**Activity:** Write each of the records out again exactly.

**Data to use:**

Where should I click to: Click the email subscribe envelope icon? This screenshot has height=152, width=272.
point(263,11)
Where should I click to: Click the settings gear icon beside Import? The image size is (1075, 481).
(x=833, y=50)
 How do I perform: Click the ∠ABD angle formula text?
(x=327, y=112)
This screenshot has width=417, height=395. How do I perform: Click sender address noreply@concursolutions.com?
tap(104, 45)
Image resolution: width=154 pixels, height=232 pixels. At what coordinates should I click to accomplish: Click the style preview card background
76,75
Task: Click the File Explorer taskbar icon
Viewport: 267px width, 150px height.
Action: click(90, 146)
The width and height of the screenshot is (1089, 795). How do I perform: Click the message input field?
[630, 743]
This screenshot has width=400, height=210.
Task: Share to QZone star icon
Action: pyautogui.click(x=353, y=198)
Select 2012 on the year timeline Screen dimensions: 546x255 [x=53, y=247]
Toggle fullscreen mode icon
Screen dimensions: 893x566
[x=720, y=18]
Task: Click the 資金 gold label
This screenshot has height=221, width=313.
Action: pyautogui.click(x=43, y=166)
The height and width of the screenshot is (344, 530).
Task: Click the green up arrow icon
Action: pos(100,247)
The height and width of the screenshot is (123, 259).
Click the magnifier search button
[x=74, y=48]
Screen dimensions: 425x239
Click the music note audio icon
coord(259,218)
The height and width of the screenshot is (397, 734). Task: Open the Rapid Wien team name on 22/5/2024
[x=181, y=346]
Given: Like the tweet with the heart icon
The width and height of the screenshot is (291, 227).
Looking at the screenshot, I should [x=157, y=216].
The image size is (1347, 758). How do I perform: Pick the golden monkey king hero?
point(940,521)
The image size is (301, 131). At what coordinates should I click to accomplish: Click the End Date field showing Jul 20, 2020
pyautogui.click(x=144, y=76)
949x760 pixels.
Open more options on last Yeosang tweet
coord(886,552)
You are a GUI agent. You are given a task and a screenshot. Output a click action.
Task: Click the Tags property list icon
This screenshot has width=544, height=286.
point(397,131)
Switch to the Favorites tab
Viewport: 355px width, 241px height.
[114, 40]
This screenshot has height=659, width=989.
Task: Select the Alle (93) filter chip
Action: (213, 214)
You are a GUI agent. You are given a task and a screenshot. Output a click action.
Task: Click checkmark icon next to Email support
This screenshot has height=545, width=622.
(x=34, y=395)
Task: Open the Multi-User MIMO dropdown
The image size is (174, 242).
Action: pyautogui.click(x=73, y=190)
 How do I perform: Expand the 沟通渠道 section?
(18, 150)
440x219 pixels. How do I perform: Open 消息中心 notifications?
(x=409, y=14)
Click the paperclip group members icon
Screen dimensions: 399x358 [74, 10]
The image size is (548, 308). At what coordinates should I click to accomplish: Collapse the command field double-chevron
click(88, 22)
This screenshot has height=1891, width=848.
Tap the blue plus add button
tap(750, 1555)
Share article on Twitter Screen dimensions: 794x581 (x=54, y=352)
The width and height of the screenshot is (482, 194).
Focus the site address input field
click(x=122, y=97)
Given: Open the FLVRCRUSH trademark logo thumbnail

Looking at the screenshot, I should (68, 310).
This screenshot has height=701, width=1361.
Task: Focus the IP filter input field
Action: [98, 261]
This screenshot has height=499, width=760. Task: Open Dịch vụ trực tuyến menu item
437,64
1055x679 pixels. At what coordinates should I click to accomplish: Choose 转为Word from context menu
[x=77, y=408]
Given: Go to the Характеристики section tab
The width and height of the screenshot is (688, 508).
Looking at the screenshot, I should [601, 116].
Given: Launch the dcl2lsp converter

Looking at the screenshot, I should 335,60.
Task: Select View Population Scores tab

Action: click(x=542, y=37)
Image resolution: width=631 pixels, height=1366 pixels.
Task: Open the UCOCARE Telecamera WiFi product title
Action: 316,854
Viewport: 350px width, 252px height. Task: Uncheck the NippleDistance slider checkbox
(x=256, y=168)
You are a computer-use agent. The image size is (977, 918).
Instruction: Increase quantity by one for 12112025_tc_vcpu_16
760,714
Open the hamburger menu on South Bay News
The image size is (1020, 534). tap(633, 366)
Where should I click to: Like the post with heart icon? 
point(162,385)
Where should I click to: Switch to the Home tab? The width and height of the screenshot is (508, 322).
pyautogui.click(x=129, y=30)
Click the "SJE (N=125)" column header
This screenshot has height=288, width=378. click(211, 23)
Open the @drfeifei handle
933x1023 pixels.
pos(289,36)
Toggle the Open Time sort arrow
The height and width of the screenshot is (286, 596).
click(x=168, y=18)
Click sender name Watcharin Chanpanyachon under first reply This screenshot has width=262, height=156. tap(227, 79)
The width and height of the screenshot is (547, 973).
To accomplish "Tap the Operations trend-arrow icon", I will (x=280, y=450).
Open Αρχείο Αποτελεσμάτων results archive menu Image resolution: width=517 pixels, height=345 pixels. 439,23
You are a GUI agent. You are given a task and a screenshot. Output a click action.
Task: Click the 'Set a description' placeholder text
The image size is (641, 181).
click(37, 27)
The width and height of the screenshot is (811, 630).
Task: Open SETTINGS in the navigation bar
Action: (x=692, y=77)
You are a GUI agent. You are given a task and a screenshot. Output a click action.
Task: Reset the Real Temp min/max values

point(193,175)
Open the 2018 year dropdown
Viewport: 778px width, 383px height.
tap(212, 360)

**Result of this exercise:**
Where should I click to: Click the email subscribe envelope icon? This screenshot has height=152, width=272.
point(263,11)
Where should I click to: Click the settings gear icon beside Import? The image size is (1075, 481).
(x=833, y=50)
 How do I perform: Click the ∠ABD angle formula text?
(x=327, y=112)
This screenshot has width=417, height=395. How do I perform: Click sender address noreply@concursolutions.com?
tap(104, 45)
Image resolution: width=154 pixels, height=232 pixels. At what coordinates should I click to accomplish: Click the style preview card background
76,75
Task: Click the File Explorer taskbar icon
Viewport: 267px width, 150px height.
Action: click(90, 146)
The width and height of the screenshot is (1089, 795). How do I perform: Click the message input field?
[630, 743]
This screenshot has width=400, height=210.
Task: Share to QZone star icon
Action: pyautogui.click(x=353, y=198)
Select 2012 on the year timeline Screen dimensions: 546x255 [x=53, y=247]
Toggle fullscreen mode icon
Screen dimensions: 893x566
[x=720, y=18]
Task: Click the 資金 gold label
This screenshot has height=221, width=313.
Action: pyautogui.click(x=43, y=166)
The height and width of the screenshot is (344, 530).
Task: Click the green up arrow icon
Action: pos(100,247)
The height and width of the screenshot is (123, 259).
Click the magnifier search button
[x=74, y=48]
Screen dimensions: 425x239
Click the music note audio icon
coord(259,218)
The height and width of the screenshot is (397, 734). Task: Open the Rapid Wien team name on 22/5/2024
[x=181, y=346]
Given: Like the tweet with the heart icon
The width and height of the screenshot is (291, 227).
Looking at the screenshot, I should [x=157, y=216].
The image size is (1347, 758). How do I perform: Pick the golden monkey king hero?
point(940,521)
The image size is (301, 131). At what coordinates should I click to accomplish: Click the End Date field showing Jul 20, 2020
pyautogui.click(x=144, y=76)
949x760 pixels.
Open more options on last Yeosang tweet
coord(886,552)
You are a GUI agent. You are given a task and a screenshot. Output a click action.
Task: Click the Tags property list icon
This screenshot has width=544, height=286.
point(397,131)
Switch to the Favorites tab
Viewport: 355px width, 241px height.
[114, 40]
This screenshot has height=659, width=989.
Task: Select the Alle (93) filter chip
Action: (213, 214)
You are a GUI agent. You are given a task and a screenshot. Output a click action.
Task: Click checkmark icon next to Email support
This screenshot has height=545, width=622.
(x=34, y=395)
Task: Open the Multi-User MIMO dropdown
The image size is (174, 242).
Action: pyautogui.click(x=73, y=190)
 How do I perform: Expand the 沟通渠道 section?
(18, 150)
440x219 pixels. How do I perform: Open 消息中心 notifications?
(x=409, y=14)
Click the paperclip group members icon
Screen dimensions: 399x358 [74, 10]
The image size is (548, 308). At what coordinates should I click to accomplish: Collapse the command field double-chevron
click(88, 22)
This screenshot has height=1891, width=848.
Tap the blue plus add button
tap(750, 1555)
Share article on Twitter Screen dimensions: 794x581 (x=54, y=352)
The width and height of the screenshot is (482, 194).
Focus the site address input field
click(x=122, y=97)
Given: Open the FLVRCRUSH trademark logo thumbnail

Looking at the screenshot, I should (68, 310).
This screenshot has height=701, width=1361.
Task: Focus the IP filter input field
Action: [98, 261]
This screenshot has height=499, width=760. Task: Open Dịch vụ trực tuyến menu item
437,64
1055x679 pixels. At what coordinates should I click to accomplish: Choose 转为Word from context menu
[x=77, y=408]
Given: Go to the Характеристики section tab
The width and height of the screenshot is (688, 508).
Looking at the screenshot, I should [601, 116].
Given: Launch the dcl2lsp converter

Looking at the screenshot, I should 335,60.
Task: Select View Population Scores tab

Action: click(x=542, y=37)
Image resolution: width=631 pixels, height=1366 pixels.
Task: Open the UCOCARE Telecamera WiFi product title
Action: 316,854
Viewport: 350px width, 252px height. Task: Uncheck the NippleDistance slider checkbox
(x=256, y=168)
You are a computer-use agent. The image size is (977, 918).
Instruction: Increase quantity by one for 12112025_tc_vcpu_16
760,714
Open the hamburger menu on South Bay News
The image size is (1020, 534). tap(633, 366)
Where should I click to: Like the post with heart icon? 
point(162,385)
Where should I click to: Switch to the Home tab? The width and height of the screenshot is (508, 322).
pyautogui.click(x=129, y=30)
Click the "SJE (N=125)" column header
This screenshot has height=288, width=378. click(211, 23)
Open the @drfeifei handle
933x1023 pixels.
pos(289,36)
Toggle the Open Time sort arrow
The height and width of the screenshot is (286, 596).
click(x=168, y=18)
Click sender name Watcharin Chanpanyachon under first reply This screenshot has width=262, height=156. tap(227, 79)
The width and height of the screenshot is (547, 973).
To accomplish "Tap the Operations trend-arrow icon", I will (x=280, y=450).
Open Αρχείο Αποτελεσμάτων results archive menu Image resolution: width=517 pixels, height=345 pixels. 439,23
You are a GUI agent. You are given a task and a screenshot. Output a click action.
Task: Click the 'Set a description' placeholder text
The image size is (641, 181).
click(37, 27)
The width and height of the screenshot is (811, 630).
Task: Open SETTINGS in the navigation bar
Action: (x=692, y=77)
You are a GUI agent. You are given a task and a screenshot. Output a click action.
Task: Reset the Real Temp min/max values

point(193,175)
Open the 2018 year dropdown
Viewport: 778px width, 383px height.
tap(212, 360)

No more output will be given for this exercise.